L’usurpation d’identité numérique : les sanctions en Espagne
Usurper l’identité d’un tiers revient à utiliser les données de toute nature permettant son identification pour en faire un usage qui va lui porter préjudice. Il peut s’agir du nom, du surnom, du pseudonyme utilisé sur Internet, du mot de passe mais cela ne se limite pas uniquement aux données à caractère personnel. En ce sens, sont également concernés les messages électroniques, les adresses IP, les URL, les sites web, les messages publiés en ligne, les profils sur les réseaux sociaux, les logos, les images et tout type d’élément numérique permettant de caractériser une personne physique. On retrouve donc ici les attributs communs de l’identité ainsi que ceux plus spécifiques à Internet.
À ce jour, en droit espagnol, aucune loi spécifique ne vient encadrer l’usurpation d’identité sur Internet. C’est une combinaison d’articles du Code Pénal qui permet de protéger, plus ou moins efficacement, les victimes de ces agissements.
Ainsi, l’article 18-4º de la Constitution espagnole prévoit que l’usage des outils informatiques ne pourra se faire au détriment de l’honneur et du respect de la vie privée des citoyens espagnols. L’usurpation d’identité est plus précisément évoquée à l’article 401 du Code Pénal qui sanctionne par une peine de 6 mois à 3 ans d’emprisonnement le délit d’usurpation d’état civil. Cependant, non seulement cet article ne vise pas précisément les atteintes perpétuées sur Internet mais de plus, selon la jurisprudence du Tribunal Suprême du 15 juin 2009, il ne semble s’appliquer que dans le cas où l’usurpation est permanente. En effet, l’article n’est valable que si l’usurpateur a l’intention d’utiliser et s’approprier ces données pour agir au nom des personnes concernées, par exemple pour s’approprier la qualité d’héritier afin de récupérer un héritage.
Or, dans le cas de l’usurpation d’identité numérique, il ne semble pas que nous soyons en présence d’un délit à caractère permanent puisque celui qui utilise un site web ou un profil Twitter ou Facebook n’a pas l’intention de se l’approprier pour en faire usage dans un autre domaine. Il cherche seulement à utiliser l’identité de sa victime le temps de mettre en place la supercherie, qui dans la majorité des cas est de courte durée puisqu’elle a lieu sur Internet.
Les articles 197-2 et 197-3 du Code Pénal sanctionnent l’utilisation et la modification des données à caractère personnel et familial ainsi que l’accès non autorisé, par quelconque moyen, à ces données et programmes informatiques contenus dans un système informatique ou le maintien dans celui-ci contre la volonté de son propriétaire. C’est deux articles pourraient permettre de sanctionner l’usurpation d’identité numérique, même si ce délit n’est pas prévu en tant que tel par le code. Cependant, ils ne concernent que les données à caractère personnel et ne font pas mention de tous les autres types de données présents sur Internet qui permettent pourtant d’identifier une personne.
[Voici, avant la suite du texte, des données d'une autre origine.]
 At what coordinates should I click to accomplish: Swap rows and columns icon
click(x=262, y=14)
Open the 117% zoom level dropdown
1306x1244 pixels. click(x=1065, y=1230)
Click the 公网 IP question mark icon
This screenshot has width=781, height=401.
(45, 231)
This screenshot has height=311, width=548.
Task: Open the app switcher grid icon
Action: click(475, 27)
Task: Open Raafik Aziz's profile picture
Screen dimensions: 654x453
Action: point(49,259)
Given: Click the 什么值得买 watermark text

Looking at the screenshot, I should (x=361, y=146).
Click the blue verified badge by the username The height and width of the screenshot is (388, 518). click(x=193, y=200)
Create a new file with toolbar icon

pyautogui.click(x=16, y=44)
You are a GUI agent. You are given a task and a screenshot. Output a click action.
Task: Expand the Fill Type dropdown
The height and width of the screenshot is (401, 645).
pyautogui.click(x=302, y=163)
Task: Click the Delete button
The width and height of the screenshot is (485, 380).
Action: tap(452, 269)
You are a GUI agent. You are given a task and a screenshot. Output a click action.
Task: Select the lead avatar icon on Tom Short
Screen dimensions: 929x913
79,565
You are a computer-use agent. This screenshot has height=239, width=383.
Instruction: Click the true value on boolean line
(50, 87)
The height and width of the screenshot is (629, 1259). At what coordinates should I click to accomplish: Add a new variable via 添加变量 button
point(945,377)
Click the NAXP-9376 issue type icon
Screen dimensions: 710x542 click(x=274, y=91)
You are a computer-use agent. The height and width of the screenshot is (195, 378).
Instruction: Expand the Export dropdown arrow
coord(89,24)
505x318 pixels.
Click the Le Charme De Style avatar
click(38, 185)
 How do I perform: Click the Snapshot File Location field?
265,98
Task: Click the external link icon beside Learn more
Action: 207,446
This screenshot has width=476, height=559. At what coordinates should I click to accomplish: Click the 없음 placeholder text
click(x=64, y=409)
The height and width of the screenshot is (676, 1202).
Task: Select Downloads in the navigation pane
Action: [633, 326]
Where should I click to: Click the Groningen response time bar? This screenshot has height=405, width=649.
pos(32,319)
Ainsi, en Espagne, pour que soit véritablement sanctionné le délit d’usurpation d’identité numérique, il faudra utiliser conjointement les actions pour accès ou maintien frauduleux dans un système informatique, pour usurpation d’identité civile si elle est permanente et grave mais également celle pour injure, calomnie ou menace, prévues par le Code Pénal. Ainsi dans le cas d’une usurpation grave, en cumulant ces différentes actions, le Code Pénal semble donner aux victimes les moyens suffisants pour agir. Cependant, si l’usurpation est moindre, il semble plus difficile pour une victime de faire reconnaitre l’usurpation de son identité. La personne usurpée ne dispose pas encore d’une sécurité juridique telle qu’elle puisse être certaine que son dommage sera réparé. De ce fait, il reste assez compliqué à ce jour en Espagne de punir l’usurpation d’identité numérique puisque ce délit n’est pas en tant que tel prévu par la loi.
En France en revanche, la Loi n° 2011-267 du 14 mars 2011 d’orientation et de programmation pour la performance de la sécurité intérieure dite « LOPPSI 2 » est venue renforcer la protection accordée aux individus sur Internet en introduisant dans le Code Pénal français l’article 226-4-1 qui prévoit le délit d’usurpation d’identité numérique dès lorsqu’une personne fait usage de ces données dans le but de troubler la tranquillité de la personne ou de porter atteinte à son honneur ou à sa considération, Pour la première fois en France, le délit d’usurpation d’identité numérique est reconnu.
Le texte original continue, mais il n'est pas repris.